To start out the fun we have a double pack of “Ghoulies” and “Ghoulies II” on Blu-ray disc. I was barely 5 years old when Ghoulies hit theaters but I remember being terrified out of my gourd when I saw it on broadcast television a couple years later. I still remember the trailers and TV spots like it was yesterday where no kid during the 80s wanted to sit down on a toilet seat without looking beforehand. They were bad movies back then, and still are bad movies today, but there is a sort of hysterical fun to be had with them as you “die” laughing at the horrible puns and deaths on screen. 

*Ghoulies* :2.5stars:
Jonathon (Peter Liapis) and Becky (Lisa Pelikan) are willed an old family home that came from his decades dead parents and are moving back into the creepy mansion. Seems normal, right? You get willed a big mansion and want to get a new start in life without a mortgage. Only what happens when daddy dearest was a mentally disturbed dark magician who practiced evil sorcery and tried to murder you when you were an infant? Wouldn’t that put a damper on move in process? Luckily for Jonathon (or unluckily as you will find out), he is not aware of any of this when the pair move in and innocently go about their business. While Becky likes the new place, Jonathon has an unnatural bond to the place, inexplicably pulled to in and craving to learn more about his parents. Dropping out of school, he pours his heart and soul into restoring the old building and in doing so uncovers his father’s old belongings, including a book of incantations and spells. As a party gag, the young man tries to summon his father’s spirit only to fail miserably…..or so it seems.

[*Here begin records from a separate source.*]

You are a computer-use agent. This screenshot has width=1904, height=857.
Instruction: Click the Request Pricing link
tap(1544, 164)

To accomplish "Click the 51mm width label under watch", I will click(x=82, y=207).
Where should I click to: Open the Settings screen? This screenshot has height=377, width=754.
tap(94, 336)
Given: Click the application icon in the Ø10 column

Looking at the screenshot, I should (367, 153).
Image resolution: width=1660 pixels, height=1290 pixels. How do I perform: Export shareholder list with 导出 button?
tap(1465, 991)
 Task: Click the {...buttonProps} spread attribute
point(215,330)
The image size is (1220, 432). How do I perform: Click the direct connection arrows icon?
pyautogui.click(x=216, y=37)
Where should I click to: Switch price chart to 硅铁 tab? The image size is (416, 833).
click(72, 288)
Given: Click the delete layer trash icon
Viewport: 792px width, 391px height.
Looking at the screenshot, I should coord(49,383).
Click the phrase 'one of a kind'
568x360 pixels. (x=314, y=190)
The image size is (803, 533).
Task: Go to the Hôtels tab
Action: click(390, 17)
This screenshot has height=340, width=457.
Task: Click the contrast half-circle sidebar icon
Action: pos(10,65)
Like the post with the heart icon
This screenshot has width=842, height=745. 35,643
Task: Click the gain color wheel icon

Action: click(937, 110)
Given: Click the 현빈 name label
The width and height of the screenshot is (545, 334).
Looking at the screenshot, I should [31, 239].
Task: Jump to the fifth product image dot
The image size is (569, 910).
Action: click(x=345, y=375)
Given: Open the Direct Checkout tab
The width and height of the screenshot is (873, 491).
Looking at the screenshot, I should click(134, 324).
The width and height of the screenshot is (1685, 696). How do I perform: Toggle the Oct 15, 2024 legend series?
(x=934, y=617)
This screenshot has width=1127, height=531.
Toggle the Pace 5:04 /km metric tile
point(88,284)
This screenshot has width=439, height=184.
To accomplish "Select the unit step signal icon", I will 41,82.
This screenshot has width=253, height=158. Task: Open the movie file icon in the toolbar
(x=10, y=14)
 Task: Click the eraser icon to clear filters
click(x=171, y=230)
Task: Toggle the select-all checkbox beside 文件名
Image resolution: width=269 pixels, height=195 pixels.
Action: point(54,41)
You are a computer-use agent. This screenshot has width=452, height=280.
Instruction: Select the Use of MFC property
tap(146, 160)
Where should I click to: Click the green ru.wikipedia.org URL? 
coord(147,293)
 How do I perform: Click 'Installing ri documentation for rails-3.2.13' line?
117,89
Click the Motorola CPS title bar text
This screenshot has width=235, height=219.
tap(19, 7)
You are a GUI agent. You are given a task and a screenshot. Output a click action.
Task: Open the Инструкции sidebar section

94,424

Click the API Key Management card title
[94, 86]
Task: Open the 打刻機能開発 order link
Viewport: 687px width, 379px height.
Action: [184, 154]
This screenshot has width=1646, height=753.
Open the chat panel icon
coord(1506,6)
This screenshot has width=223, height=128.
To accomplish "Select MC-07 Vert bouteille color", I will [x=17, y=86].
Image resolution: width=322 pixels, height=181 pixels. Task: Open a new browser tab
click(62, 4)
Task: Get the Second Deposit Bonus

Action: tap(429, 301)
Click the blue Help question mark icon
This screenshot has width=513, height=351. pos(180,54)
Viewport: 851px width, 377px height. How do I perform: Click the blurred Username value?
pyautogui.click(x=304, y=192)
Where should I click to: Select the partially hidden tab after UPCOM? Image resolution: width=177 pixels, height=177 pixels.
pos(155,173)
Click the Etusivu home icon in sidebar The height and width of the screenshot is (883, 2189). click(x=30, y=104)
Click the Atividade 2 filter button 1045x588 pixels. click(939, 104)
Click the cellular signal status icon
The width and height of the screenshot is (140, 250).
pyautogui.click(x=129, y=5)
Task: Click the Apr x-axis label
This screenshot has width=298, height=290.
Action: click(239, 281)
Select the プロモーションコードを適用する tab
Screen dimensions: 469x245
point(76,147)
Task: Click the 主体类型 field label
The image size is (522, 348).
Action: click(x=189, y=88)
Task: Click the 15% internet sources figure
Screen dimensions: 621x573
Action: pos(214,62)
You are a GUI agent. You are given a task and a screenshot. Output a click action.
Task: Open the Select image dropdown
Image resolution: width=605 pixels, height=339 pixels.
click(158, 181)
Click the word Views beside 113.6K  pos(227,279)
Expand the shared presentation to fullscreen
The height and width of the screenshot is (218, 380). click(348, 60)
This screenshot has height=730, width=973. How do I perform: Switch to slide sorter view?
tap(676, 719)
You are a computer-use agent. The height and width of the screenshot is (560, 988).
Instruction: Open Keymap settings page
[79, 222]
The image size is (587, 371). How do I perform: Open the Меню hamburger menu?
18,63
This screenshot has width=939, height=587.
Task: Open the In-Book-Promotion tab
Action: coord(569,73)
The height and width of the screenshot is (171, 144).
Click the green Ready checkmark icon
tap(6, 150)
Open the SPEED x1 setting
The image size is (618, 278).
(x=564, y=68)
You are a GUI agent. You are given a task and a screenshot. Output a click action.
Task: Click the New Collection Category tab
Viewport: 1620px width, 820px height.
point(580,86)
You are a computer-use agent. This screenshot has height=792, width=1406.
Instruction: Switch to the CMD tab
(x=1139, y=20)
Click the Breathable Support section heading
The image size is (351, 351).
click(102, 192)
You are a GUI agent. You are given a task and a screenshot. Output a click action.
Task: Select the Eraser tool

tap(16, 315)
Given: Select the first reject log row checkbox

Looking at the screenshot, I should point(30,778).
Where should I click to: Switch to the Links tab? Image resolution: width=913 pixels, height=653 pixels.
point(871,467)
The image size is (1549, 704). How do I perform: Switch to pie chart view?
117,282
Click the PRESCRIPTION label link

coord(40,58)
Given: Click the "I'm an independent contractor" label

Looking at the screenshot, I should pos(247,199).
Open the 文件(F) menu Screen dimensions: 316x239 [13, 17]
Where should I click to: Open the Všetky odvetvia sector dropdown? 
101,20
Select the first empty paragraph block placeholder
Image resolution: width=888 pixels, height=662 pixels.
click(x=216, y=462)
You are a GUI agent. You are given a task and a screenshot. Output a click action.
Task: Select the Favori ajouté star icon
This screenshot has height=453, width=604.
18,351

Moments after leaving the room mystical little creatures appear and start to hide around the mansion.

From that moment on Jonathon’s desire to learn become an outright obsession. Driven by an unseen force he craves knowledge, and ultimate power in his family’s magical bloodline. Summoning magical midgets (you read that right) and more ghoulies he sends them out to do his bidding along the grounds as he tries to summon an even greater force to complete his powers. Once this summoning is complete he finds out just who this mystical force was that drove him to do these deeds. It seems daddy dearest (Michaell Des Barres) has been reaching out from beyond the grave in an effort to have a father/son bonding moment. One which just may entail killing Jonathon in the process. 

“Ghoulies” is a mixed bag as it tries too hard to be too many things at once. On one hand it tries to be an occult horror movie, but then moves to creature horror with the ghoulies tearing up the mansion and killing off his friends one by one in true monster fashion, all the while thumbing its nose at the audience with goofy gags and puns in truly comedic fashion. This stumbling around in the dark is the movies undoing as it turns into a jumbled mess that just can’t find its footing. “Ghoulies” is one of those horror movies that really isn’t meant to scare anyone a majority of the time. Sure it has some jump out moments and some gruesome monster chomping, but the movie tends to gleefully wink at the 4th wall and have the audience laughing hysterically at the bumbling and the wild overacting. Oh the overacting! Malcolm (daddy dearest) and Jonathon throw themselves into the roles as wizards with incredible gusto, leaving me on the floor with side pains from the giggling. The rest of the cast are your typical horror icons. The drunk and stoned friends, the over sexed stud muffin, the loose girl, the nerd and of course the innocent female counterpart (Becky). One by one they all get knocked off, but the ending is a bit of a copout with the reversal of much that has gone on. 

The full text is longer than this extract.